In a cable from March 27, 2008 — little over three weeks after the computers were found — then-U.S. ambassador to Bogota William Brownsfield informed Washington that the Colombian government would “selectively leak information from FARC computers connecting Presidents Chavez and Correa and their Governments to the FARC over the next 4-6 weeks.”
According to Brownfield, Bogota put Deputy Defense Minister Sergio Jaramillo in charge of the publicizing of information.
In the 4-6 week interim, the GOC plans to selectively
provide intelligence from the computers to carefully chosen
North American, Colombian, Spanish, and Latin media tied to
specific themes. Jaramillo thought the most logical themes
were: the FARC and President Chavez, the FARC and President
Correa, the FARC and drug trafficking, and the FARC and
hostages. The GOC would carefully review all material before
release to filter material that could be damaging to the GOC.

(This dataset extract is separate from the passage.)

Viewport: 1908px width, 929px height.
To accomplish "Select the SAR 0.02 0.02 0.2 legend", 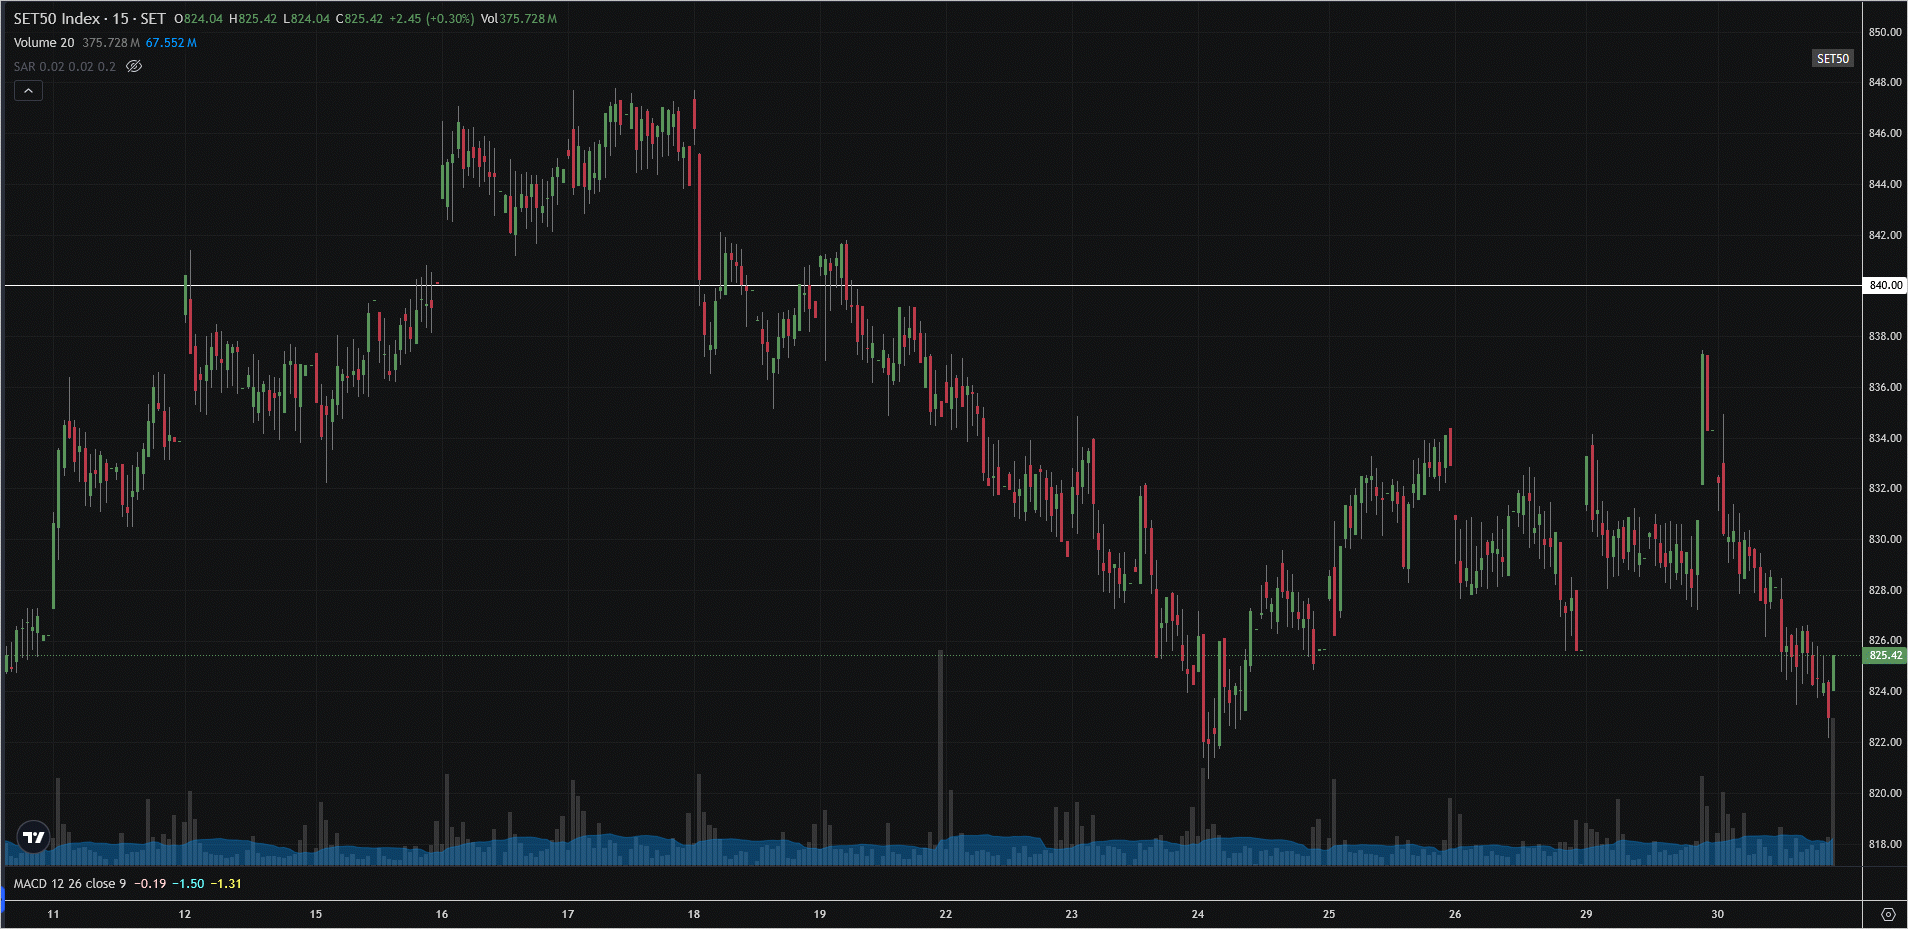I will (x=65, y=67).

Then-Defense Minister Juan Manuel Santos promised to give the U.S. the full set of information coming from the computers “on the condition that the USG not release any information publicly or for attribution without prior consultation with the GOC.”
Santos told the ambassador that Bogota planned to release all contents of the computers to an international organization after Interpol verified the content of the computers was not tampered.
Interpol eventually reported that the computers had not been tampered after March 4 when the evidence entered a chain of custody. The International police organization did not guarantee the content could not have been tampered in the period between the March 1 bombing and the time the computers entered the chain of custody.
Colombia used the information on the computers to accuse Chavez of financially supporting the FARC and Ecuadorean President Correa of having received FARC funds for his presidential campaign in 2006 as leverage to the aggressive attitude of the two neighboring countries following the cross-border attack that killed Reyes.
The erroneous handling of the computers made Colombian courts reject the laptops as evidence in cases against politicians and human rights workers who were accused of having ties to the FARC.
The Colombian government never released the full content of the laptops to the public.